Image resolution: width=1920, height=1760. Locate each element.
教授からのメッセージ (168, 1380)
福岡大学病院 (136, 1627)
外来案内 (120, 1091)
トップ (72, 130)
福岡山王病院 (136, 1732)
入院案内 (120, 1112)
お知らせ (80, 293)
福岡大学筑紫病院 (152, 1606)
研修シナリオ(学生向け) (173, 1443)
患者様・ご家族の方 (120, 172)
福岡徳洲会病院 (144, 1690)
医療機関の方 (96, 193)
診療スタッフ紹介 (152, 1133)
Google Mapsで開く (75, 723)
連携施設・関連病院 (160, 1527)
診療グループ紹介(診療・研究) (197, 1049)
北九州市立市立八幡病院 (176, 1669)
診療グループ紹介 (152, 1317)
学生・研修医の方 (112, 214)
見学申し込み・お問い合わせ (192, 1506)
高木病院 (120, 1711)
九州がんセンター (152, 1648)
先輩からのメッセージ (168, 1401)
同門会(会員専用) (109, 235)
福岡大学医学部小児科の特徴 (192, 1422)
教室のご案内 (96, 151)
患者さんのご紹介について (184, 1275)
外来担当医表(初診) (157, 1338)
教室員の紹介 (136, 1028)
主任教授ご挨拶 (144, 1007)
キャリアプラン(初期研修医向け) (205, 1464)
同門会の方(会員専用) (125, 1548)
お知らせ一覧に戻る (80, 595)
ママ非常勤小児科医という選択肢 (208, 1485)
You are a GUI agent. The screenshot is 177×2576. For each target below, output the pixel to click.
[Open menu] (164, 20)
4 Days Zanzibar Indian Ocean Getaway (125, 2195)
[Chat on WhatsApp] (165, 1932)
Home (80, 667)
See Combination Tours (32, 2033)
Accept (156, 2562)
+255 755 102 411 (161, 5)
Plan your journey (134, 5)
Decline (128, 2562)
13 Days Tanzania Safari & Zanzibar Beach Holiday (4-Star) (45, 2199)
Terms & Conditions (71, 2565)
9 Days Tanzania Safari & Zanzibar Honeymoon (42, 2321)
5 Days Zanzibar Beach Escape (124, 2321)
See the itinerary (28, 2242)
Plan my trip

--------------------------------------------------

Reproduce every entry exactly, with nothing added or dropped.

▸ **Reply to the task**
Image resolution: width=1920, height=1760. Locate each element.
教授からのメッセージ (168, 1380)
福岡大学病院 (136, 1627)
外来案内 (120, 1091)
トップ (72, 130)
福岡山王病院 (136, 1732)
入院案内 (120, 1112)
お知らせ (80, 293)
福岡大学筑紫病院 (152, 1606)
研修シナリオ(学生向け) (173, 1443)
患者様・ご家族の方 (120, 172)
福岡徳洲会病院 (144, 1690)
医療機関の方 (96, 193)
診療スタッフ紹介 (152, 1133)
Google Mapsで開く (75, 723)
連携施設・関連病院 (160, 1527)
診療グループ紹介(診療・研究) (197, 1049)
北九州市立市立八幡病院 (176, 1669)
診療グループ紹介 (152, 1317)
学生・研修医の方 (112, 214)
見学申し込み・お問い合わせ (192, 1506)
高木病院 (120, 1711)
九州がんセンター (152, 1648)
先輩からのメッセージ (168, 1401)
同門会(会員専用) (109, 235)
福岡大学医学部小児科の特徴 (192, 1422)
教室のご案内 (96, 151)
患者さんのご紹介について (184, 1275)
外来担当医表(初診) (157, 1338)
教室員の紹介 (136, 1028)
主任教授ご挨拶 (144, 1007)
キャリアプラン(初期研修医向け) (205, 1464)
同門会の方(会員専用) (125, 1548)
お知らせ一覧に戻る (80, 595)
ママ非常勤小児科医という選択肢 (208, 1485)
You are a GUI agent. The screenshot is 177×2576. For each target below, output the pixel to click.
[Open menu] (164, 20)
4 Days Zanzibar Indian Ocean Getaway (125, 2195)
[Chat on WhatsApp] (165, 1932)
Home (80, 667)
See Combination Tours (32, 2033)
Accept (156, 2562)
+255 755 102 411 (161, 5)
Plan your journey (134, 5)
Decline (128, 2562)
13 Days Tanzania Safari & Zanzibar Beach Holiday (4-Star) (45, 2199)
Terms & Conditions (71, 2565)
9 Days Tanzania Safari & Zanzibar Honeymoon (42, 2321)
5 Days Zanzibar Beach Escape (124, 2321)
See the itinerary (28, 2242)
Plan my trip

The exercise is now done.